DESCRIPTION OF THE TASK:
From the line containing "You are a computer-use agent. Image resolution: width=210" down to the line containing "931x492 pixels." in the records below, reproduce every line exactly, ends included, and omit all others.
++++
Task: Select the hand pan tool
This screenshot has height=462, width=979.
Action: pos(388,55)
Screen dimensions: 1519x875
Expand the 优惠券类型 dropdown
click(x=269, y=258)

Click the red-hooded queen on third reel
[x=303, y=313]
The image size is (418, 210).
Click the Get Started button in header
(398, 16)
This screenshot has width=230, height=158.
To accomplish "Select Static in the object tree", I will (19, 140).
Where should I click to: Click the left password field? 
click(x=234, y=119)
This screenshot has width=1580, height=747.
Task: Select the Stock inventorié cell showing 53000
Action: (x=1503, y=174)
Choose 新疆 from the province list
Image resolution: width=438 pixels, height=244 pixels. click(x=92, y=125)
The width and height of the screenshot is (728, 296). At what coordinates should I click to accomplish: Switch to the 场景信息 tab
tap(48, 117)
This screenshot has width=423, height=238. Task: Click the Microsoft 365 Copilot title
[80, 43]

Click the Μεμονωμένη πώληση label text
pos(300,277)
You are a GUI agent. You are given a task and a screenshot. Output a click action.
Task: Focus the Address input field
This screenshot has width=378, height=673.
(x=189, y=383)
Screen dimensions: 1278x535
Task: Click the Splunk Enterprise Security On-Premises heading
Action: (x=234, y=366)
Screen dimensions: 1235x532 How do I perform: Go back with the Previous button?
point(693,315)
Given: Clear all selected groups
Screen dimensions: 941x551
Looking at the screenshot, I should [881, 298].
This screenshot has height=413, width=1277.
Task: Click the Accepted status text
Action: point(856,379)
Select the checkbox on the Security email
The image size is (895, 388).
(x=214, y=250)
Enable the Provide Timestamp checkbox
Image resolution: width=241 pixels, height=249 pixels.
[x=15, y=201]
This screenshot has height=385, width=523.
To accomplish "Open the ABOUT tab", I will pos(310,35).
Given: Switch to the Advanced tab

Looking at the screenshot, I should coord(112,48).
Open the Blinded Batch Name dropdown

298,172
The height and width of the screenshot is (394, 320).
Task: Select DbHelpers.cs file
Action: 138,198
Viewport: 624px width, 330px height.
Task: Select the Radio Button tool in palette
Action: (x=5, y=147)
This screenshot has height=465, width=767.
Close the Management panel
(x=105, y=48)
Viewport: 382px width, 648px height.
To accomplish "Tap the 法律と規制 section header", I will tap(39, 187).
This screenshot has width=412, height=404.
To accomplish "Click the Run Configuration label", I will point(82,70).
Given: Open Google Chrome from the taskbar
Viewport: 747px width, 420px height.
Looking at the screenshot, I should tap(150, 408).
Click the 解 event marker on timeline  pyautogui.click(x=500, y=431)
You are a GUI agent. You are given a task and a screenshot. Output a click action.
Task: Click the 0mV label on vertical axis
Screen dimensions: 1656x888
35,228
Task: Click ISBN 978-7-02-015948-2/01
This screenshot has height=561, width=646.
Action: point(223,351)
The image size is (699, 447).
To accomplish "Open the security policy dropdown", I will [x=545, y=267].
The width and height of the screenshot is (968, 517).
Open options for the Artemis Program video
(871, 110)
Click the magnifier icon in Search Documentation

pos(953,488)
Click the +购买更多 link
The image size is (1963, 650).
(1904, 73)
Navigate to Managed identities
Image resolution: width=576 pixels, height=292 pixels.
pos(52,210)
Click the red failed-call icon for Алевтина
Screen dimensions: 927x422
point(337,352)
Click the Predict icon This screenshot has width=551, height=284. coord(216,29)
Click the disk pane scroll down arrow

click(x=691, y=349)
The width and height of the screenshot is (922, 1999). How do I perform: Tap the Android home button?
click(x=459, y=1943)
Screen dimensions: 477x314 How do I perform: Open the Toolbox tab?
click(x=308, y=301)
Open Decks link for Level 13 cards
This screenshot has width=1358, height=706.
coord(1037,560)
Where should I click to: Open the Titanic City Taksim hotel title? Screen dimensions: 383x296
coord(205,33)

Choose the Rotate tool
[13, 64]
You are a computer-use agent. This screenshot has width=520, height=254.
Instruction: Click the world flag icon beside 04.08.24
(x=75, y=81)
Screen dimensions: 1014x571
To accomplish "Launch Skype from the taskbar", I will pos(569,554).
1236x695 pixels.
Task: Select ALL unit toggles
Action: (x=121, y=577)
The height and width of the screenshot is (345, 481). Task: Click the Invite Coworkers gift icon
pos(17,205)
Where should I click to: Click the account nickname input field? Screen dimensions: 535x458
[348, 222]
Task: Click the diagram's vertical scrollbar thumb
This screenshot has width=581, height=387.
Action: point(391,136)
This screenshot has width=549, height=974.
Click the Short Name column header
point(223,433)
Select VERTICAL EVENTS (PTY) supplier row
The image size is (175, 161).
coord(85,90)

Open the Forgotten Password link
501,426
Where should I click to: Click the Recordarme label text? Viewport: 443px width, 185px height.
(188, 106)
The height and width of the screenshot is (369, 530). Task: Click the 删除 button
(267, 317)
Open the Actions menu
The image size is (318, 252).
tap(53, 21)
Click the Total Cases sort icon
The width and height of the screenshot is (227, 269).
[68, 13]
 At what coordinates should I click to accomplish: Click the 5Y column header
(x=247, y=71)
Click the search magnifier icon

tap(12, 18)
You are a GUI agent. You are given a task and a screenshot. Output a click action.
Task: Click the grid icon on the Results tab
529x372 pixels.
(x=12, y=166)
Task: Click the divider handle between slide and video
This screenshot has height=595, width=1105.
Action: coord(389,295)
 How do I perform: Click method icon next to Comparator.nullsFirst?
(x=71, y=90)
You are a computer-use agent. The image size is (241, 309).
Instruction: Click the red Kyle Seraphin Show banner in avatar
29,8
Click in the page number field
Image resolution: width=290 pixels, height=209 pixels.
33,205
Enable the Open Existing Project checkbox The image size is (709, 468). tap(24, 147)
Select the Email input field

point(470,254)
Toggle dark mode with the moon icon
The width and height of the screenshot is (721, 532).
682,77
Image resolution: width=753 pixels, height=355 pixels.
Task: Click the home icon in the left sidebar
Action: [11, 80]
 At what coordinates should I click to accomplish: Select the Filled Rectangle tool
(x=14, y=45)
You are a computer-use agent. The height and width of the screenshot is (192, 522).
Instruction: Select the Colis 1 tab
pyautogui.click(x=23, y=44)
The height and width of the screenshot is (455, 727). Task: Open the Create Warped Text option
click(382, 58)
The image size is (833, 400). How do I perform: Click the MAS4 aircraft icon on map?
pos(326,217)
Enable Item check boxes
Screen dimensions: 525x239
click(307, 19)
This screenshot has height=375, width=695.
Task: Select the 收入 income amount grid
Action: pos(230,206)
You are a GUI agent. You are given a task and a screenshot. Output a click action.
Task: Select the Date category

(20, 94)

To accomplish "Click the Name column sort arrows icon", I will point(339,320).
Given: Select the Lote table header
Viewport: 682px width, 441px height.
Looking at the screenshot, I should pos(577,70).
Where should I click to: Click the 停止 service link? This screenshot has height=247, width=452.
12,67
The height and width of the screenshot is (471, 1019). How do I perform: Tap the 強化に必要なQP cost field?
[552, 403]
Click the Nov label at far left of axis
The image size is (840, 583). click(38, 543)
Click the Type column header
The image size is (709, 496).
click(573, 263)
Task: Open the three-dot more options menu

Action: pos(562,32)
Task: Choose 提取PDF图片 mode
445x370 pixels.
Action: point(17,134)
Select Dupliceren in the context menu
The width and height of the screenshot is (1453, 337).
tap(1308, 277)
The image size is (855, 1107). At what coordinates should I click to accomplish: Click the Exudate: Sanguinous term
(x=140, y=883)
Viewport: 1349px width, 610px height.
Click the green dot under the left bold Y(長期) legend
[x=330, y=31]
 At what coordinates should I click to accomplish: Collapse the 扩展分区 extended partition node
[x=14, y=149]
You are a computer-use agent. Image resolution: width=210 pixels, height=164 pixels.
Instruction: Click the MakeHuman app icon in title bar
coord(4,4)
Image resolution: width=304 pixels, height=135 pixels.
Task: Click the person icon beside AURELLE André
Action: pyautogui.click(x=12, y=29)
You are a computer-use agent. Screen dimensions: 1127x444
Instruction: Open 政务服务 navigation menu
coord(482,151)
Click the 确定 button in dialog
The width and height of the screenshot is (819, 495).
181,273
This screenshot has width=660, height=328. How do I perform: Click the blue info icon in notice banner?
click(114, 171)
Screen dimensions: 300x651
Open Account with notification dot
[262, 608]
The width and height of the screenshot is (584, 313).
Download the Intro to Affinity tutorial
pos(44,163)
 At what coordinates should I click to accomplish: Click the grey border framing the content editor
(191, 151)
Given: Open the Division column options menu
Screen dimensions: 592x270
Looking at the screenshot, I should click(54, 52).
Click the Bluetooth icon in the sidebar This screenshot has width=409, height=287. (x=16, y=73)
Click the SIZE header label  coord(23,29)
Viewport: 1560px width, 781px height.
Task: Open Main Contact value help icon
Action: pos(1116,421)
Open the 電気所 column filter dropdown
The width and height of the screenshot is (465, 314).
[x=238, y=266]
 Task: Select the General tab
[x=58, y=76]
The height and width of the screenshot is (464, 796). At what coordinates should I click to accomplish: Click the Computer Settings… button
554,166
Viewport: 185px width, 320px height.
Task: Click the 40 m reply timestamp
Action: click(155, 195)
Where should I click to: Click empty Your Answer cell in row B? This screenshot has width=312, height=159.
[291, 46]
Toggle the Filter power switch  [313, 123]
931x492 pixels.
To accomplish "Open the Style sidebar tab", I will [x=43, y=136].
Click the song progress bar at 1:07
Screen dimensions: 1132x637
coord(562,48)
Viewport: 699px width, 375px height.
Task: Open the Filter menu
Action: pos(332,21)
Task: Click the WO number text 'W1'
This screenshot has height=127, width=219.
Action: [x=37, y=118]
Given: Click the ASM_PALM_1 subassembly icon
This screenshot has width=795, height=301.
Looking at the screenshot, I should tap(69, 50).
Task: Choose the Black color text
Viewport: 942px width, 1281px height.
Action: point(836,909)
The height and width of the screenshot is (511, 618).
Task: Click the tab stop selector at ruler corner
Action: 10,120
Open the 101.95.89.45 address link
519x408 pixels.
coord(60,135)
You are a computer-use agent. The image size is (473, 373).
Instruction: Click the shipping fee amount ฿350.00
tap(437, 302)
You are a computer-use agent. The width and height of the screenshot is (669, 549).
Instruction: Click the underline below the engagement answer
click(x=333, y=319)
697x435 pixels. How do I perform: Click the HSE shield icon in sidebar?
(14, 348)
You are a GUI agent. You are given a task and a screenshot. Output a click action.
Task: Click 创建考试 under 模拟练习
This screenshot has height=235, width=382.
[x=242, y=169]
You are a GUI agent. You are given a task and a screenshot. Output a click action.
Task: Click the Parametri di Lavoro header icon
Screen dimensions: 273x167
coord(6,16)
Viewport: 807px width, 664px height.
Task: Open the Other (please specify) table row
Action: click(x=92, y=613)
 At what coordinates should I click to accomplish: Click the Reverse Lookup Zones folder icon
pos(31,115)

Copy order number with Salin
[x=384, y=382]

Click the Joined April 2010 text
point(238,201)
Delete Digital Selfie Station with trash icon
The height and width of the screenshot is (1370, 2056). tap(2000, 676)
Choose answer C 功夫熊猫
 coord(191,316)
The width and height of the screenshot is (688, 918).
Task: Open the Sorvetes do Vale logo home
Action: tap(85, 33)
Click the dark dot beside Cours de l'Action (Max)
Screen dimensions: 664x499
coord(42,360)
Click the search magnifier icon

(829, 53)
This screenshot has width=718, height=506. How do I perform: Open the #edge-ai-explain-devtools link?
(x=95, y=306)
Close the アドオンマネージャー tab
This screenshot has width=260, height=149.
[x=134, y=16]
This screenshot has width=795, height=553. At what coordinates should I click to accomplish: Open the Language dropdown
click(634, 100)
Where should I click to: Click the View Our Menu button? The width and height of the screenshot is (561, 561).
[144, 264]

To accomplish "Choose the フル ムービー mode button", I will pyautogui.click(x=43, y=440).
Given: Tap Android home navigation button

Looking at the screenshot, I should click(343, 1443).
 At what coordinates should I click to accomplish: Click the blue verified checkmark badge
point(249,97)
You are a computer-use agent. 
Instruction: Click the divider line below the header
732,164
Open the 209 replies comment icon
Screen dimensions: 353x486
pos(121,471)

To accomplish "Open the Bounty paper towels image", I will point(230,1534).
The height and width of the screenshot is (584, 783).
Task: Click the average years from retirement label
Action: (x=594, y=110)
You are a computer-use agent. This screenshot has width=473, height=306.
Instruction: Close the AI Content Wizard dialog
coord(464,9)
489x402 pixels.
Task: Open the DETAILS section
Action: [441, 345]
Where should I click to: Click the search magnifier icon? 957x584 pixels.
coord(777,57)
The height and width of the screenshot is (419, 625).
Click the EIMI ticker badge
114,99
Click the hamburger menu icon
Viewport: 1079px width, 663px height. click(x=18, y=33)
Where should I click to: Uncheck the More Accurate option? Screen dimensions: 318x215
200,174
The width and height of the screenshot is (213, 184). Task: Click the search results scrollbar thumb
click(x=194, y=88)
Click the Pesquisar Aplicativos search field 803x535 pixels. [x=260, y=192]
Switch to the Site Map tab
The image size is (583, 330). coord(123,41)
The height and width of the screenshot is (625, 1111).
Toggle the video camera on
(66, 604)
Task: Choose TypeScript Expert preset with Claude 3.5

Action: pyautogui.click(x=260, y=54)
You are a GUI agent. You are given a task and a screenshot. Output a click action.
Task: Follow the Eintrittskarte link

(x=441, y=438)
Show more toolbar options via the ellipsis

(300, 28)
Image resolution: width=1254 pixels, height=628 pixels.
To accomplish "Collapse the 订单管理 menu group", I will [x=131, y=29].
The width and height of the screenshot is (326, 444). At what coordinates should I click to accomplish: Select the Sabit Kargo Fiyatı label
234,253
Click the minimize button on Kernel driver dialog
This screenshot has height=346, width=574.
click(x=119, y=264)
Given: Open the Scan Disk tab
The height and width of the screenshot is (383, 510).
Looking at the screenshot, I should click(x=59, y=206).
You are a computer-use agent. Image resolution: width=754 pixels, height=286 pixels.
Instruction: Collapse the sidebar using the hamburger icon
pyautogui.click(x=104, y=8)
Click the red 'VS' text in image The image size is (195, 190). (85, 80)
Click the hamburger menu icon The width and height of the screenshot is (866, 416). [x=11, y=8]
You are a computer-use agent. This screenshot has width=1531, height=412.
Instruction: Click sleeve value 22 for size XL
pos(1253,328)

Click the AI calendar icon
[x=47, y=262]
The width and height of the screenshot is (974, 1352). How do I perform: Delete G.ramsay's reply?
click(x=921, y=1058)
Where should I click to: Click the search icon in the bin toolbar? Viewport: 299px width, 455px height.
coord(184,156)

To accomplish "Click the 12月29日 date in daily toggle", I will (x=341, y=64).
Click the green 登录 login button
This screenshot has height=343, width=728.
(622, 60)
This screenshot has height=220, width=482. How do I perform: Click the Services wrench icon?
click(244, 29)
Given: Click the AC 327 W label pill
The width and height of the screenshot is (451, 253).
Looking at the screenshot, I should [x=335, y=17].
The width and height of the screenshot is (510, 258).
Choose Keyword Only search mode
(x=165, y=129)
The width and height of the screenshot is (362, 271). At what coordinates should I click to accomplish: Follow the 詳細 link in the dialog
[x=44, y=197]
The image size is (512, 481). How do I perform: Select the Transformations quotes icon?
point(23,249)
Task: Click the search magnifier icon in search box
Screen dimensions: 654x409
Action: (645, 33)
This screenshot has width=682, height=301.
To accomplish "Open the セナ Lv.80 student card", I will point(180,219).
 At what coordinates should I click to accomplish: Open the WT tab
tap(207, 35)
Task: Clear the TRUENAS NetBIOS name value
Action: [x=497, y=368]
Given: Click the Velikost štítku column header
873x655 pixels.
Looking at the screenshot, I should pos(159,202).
++++
ANSWER SECTION:
You are a computer-use agent. Image resolution: width=210 pixels, height=164 pixels.
Instruction: Click the MakeHuman app icon in title bar
coord(4,4)
Image resolution: width=304 pixels, height=135 pixels.
Task: Click the person icon beside AURELLE André
Action: pyautogui.click(x=12, y=29)
You are a computer-use agent. Screen dimensions: 1127x444
Instruction: Open 政务服务 navigation menu
coord(482,151)
Click the 确定 button in dialog
The width and height of the screenshot is (819, 495).
181,273
This screenshot has width=660, height=328. How do I perform: Click the blue info icon in notice banner?
click(114, 171)
Screen dimensions: 300x651
Open Account with notification dot
[262, 608]
The width and height of the screenshot is (584, 313).
Download the Intro to Affinity tutorial
pos(44,163)
 At what coordinates should I click to accomplish: Click the grey border framing the content editor
(191, 151)
Given: Open the Division column options menu
Screen dimensions: 592x270
Looking at the screenshot, I should click(54, 52).
Click the Bluetooth icon in the sidebar This screenshot has width=409, height=287. (x=16, y=73)
Click the SIZE header label  coord(23,29)
Viewport: 1560px width, 781px height.
Task: Open Main Contact value help icon
Action: pos(1116,421)
Open the 電気所 column filter dropdown
The width and height of the screenshot is (465, 314).
[x=238, y=266]
 Task: Select the General tab
[x=58, y=76]
The height and width of the screenshot is (464, 796). At what coordinates should I click to accomplish: Click the Computer Settings… button
554,166
Viewport: 185px width, 320px height.
Task: Click the 40 m reply timestamp
Action: click(155, 195)
Where should I click to: Click empty Your Answer cell in row B? This screenshot has width=312, height=159.
[291, 46]
Toggle the Filter power switch  [313, 123]
931x492 pixels.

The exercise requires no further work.